La famiglia, è l’istituzione che ha a che fare con le vicende che toccano le dimensioni più profonde
e apparentemente universali della vicenda umana, e costituisce il materiale privilegiato di cui sono
costruiti gli archetipi sociali, i miti. Non per forza però, questi ultimi sono positivi. Accanto alla
sacra famiglia di tradizione cristiana vi sono le visioni utopiche di un passato, e più spesso di un
futuro, felice perché senza famiglia. Distinguiamo quindi, nelle società contemporanee
un’immagine della famiglia come rifugio, come luogo dell’intimità e dell’affettività, archetipo della
solidarietà, della privatezza e nel contempo, l’immagine di una famiglia come luogo
dell’oppressione, dell’obbligo, dell’egoismo esclusivo. In quest’ultimo caso, è la famiglia stessa a
generare violenza. La famiglia è anche il luogo dove i due sessi si incontrano e convivono,
rappresenta lo spazio storico e simbolico nel quale, si dispiega la divisione del lavoro, degli spazi,
delle competenze, dei valori, dei destini personali di uomini e donne, anche se ciò assume forme
diverse nelle varie società.
CAPITOLO I
LA FAMIGLIA COME UNITA' DI CONVIVENZA
Il vivere insieme, sotto lo stesso tetto, costituisce uno degli indicatori più semplici, per individuare
l’esistenza di una famiglia. Termini:
Household -‐-‐-‐-‐-‐-‐> inglese
• Haushalt -‐-‐-‐-‐-‐-‐-‐> tedesco
• Mènage -‐-‐-‐-‐-‐-‐> francese
•
Tutti utilizzati nell’uso comune per denominare la convivenza familiare. Di conseguenza, il termine
famiglia viene utilizzato per indicare un gruppo di persone legate da un rapporto di parentela, più
ampio di quello dei conviventi, ma più ristretto di quello dei parenti. La coresidenza però non è un
indicatore sufficiente, poiché non tutte le persone che vivono assieme, sono considerate o si
autodefiniscono famiglie. Devono quindi essere chiarite delle regole, che delimitino i confini della
convivenza, lo spazio fisico di essa e che definiscano i rapporti tra le diverse persone, come
familiari. Si parla allora, di funzioni della famiglia (riproduzione, cura, educazione,
regolamentazione della sessualità, etc..) da cui deriverebbero necessariamente sia la condivisione
economica che la divisione del lavoro tra i sessi.
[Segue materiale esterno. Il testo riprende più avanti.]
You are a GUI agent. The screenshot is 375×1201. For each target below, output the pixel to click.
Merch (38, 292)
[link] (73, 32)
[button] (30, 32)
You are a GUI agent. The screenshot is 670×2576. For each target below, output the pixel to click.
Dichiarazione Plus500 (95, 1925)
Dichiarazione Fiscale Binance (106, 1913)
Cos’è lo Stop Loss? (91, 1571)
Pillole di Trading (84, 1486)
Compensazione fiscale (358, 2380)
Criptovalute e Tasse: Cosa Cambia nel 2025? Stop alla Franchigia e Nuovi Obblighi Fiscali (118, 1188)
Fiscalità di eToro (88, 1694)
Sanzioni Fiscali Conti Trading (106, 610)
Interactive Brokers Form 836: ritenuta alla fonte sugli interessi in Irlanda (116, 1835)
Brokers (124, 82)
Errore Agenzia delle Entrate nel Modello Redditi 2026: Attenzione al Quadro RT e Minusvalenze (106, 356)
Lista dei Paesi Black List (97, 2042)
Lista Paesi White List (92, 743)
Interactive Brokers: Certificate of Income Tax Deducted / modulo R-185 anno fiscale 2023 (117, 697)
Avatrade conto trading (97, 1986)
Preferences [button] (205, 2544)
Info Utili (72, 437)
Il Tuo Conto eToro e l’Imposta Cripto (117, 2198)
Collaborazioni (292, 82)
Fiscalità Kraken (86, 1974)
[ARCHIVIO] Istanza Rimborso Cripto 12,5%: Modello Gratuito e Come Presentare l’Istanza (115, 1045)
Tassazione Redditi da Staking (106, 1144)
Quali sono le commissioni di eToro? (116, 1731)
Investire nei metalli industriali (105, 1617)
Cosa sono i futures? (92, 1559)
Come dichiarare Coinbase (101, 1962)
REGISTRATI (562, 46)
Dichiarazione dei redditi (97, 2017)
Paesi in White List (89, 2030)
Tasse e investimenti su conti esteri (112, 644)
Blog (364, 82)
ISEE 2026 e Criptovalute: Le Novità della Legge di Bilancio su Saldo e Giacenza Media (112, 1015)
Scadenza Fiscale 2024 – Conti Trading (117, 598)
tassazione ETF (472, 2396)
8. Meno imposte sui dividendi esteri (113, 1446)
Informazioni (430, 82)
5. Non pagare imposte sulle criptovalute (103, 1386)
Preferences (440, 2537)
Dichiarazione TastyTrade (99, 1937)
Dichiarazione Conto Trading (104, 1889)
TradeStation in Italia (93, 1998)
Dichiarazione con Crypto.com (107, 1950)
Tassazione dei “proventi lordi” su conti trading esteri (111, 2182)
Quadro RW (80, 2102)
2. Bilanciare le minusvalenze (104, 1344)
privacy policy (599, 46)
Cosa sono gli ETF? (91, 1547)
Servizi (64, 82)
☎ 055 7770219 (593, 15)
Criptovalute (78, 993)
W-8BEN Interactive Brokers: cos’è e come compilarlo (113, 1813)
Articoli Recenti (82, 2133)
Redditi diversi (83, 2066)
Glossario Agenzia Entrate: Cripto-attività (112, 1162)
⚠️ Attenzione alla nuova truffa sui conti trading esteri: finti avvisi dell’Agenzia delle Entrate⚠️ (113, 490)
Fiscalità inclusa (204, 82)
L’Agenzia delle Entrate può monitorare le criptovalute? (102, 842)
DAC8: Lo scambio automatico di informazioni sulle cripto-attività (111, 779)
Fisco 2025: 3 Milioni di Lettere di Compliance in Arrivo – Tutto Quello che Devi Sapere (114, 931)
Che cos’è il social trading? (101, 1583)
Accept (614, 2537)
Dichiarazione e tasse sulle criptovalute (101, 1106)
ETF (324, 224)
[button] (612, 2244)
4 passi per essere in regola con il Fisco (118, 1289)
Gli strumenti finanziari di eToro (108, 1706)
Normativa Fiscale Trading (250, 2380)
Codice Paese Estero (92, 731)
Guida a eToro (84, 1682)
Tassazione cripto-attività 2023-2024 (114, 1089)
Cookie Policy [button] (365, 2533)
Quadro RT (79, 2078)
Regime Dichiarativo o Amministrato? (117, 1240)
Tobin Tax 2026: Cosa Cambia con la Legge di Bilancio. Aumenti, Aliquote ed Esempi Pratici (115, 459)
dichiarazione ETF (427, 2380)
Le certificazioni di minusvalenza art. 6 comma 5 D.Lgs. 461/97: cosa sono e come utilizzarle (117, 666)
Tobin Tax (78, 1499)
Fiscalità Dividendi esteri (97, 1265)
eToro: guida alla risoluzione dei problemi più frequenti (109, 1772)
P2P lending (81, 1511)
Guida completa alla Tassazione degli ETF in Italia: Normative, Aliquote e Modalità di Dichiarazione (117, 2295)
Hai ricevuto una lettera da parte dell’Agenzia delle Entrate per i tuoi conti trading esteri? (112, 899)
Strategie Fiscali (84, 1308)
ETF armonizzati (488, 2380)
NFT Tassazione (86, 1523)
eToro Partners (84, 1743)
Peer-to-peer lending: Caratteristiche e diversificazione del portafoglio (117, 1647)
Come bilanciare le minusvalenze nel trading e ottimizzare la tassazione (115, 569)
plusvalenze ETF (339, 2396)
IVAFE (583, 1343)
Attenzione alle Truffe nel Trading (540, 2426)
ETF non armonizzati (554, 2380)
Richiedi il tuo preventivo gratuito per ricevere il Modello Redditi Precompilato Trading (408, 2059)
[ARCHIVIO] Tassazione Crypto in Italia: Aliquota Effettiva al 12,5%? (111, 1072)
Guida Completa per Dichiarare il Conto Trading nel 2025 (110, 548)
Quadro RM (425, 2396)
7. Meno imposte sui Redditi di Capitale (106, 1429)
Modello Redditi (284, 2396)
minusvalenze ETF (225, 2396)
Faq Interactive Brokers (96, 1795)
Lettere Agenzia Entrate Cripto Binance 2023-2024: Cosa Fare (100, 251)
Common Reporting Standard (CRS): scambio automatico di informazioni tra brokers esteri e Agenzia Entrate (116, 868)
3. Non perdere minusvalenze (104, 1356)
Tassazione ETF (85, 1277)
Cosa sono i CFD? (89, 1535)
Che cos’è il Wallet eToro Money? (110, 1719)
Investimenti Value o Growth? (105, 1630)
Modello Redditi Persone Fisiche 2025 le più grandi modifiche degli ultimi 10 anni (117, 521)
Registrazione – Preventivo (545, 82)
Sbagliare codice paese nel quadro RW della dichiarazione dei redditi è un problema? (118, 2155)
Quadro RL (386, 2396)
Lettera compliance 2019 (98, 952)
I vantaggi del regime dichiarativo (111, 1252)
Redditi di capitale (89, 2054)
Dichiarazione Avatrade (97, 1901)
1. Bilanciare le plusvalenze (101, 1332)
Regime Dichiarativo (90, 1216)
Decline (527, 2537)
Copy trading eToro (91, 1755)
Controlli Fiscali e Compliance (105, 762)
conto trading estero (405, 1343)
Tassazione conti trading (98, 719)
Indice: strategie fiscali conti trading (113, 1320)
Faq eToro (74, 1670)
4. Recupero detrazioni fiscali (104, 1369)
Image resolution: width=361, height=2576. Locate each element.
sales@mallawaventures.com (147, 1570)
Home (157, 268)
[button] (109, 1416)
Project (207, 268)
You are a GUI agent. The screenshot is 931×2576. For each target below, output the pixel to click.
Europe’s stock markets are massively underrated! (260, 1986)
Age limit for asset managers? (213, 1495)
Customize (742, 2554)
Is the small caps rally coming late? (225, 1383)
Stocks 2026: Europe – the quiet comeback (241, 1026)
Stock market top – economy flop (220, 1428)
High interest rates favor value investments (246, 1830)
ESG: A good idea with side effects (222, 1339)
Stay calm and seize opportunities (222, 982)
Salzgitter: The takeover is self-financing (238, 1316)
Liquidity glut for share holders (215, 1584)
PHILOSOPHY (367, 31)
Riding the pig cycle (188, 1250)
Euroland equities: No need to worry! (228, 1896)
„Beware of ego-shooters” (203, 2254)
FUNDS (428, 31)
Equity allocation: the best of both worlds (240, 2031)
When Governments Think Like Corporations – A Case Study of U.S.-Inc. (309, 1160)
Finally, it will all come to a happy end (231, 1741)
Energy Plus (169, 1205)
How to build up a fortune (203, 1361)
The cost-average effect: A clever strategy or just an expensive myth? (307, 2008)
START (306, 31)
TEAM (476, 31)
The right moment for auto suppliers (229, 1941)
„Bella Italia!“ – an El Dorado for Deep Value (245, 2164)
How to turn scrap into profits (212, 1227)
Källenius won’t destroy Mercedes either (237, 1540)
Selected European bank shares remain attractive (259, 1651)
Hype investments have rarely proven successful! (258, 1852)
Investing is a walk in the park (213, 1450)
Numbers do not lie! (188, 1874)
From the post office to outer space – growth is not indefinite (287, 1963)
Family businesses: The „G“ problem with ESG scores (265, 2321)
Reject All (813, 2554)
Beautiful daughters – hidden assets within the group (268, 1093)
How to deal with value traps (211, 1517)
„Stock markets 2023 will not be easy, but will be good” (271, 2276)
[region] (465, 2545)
Vi è un’altra direzione di ricerca, tesa ad
individuare non le funzioni, ma le strutture della famiglia. La struttura non si riferisce al numero di
membri o alle attività, ma specificatamente al tipo di vincolo che lega i membri di una convivenza
(vincoli di sangue, di affinità, di matrimonio, di discendenza, etc..). Laslett, distingue quattro tipi di
strutture di convivenza familiare, a loro volta articolate in sottotipi:
1. Gruppi domestici “senza struttura”: senza una coppia coniugale né una coppia
generazionale (es. convivenze di fratelli e sorelle, chi vive da solo).
2. I gruppi domestici semplici: composti sia dai genitori con i figli che da un solo genitore con
i figli, che dalla coppia senza figli.
3. I gruppi domestici estesi: composti, oltre che dai membri della famiglia semplice, dai
parenti ascendenti, discendenti o collaterali.
4. I gruppi domestici multipli: ove sono presenti più nuclei coniugali, quindi più coppie,
eventualmente con i loro figli. questo gruppo si articola ulteriormente a seconda dei tipi di
legami che intercorrono tra i diversi nuclei:
1
4.1 Frereches -‐-‐-‐-‐> in cui tutti i fratelli sposati vivono insieme con le proprie famiglie.
4.2 Famiglie a ceppo
-‐-‐-‐-‐> in cui la coppia anziana vive con quella dell’erede.
4.3 Congiunte -‐-‐-‐-‐> in cui tutti i figli maschi sposati portano le loro mogli e poi i figli a vivere
nella casa dei genitori.
Nelle famiglie multiple, vi sono sempre gli uomini tra loro consanguinei, mentre le donne sono
presenti solo come affini, acquisite e in qualche misura estranee: come mogli o nuore.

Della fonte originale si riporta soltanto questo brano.